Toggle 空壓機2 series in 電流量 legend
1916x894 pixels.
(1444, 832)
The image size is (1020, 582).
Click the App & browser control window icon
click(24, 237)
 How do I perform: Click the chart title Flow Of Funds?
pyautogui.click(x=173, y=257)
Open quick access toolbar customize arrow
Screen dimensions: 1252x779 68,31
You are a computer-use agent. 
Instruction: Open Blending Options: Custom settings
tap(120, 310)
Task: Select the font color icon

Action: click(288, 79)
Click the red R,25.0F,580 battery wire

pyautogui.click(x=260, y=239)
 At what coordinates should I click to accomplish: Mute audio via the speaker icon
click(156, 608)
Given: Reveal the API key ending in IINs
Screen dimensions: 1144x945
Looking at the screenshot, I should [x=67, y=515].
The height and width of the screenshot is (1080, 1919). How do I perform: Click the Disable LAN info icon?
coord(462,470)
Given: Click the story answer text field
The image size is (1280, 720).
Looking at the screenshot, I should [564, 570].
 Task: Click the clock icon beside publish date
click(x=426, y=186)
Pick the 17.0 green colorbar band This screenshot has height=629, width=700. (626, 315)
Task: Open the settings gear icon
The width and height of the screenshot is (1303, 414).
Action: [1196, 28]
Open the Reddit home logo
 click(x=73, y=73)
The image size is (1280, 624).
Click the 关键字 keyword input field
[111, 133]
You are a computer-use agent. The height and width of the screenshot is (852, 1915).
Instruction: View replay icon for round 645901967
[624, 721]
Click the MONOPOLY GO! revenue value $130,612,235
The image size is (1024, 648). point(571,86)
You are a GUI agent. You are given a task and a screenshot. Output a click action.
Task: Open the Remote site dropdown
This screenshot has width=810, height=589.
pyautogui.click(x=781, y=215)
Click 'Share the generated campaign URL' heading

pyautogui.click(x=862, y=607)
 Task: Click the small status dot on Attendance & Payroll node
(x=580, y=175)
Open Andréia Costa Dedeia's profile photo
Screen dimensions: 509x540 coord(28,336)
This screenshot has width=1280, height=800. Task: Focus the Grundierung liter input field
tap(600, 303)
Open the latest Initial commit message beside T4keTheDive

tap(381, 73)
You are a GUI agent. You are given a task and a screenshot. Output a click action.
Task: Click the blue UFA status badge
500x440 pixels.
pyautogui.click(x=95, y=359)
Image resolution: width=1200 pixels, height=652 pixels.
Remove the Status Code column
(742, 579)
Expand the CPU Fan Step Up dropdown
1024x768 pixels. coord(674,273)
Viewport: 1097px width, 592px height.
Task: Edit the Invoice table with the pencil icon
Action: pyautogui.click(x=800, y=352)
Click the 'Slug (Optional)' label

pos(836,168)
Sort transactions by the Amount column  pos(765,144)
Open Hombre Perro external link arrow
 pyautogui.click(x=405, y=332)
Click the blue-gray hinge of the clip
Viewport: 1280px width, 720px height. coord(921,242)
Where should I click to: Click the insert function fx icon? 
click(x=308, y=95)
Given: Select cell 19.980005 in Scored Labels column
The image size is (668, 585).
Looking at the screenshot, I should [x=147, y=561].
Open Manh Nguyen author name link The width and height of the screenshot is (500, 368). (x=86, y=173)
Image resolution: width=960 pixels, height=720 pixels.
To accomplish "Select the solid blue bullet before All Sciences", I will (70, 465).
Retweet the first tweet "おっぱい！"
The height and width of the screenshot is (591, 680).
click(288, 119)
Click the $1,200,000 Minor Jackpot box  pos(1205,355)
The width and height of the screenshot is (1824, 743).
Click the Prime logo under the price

## What to do
When a line of the records holds the word "agent", copy that line.

## Response
You are a computer-use agent. 
You are a computer-use agent. The height and width of the screenshot is (852, 1915).
You are a GUI agent. You are given a task and a screenshot. Output a click action.
You are a GUI agent. You are given a task and a screenshot. Output a click action.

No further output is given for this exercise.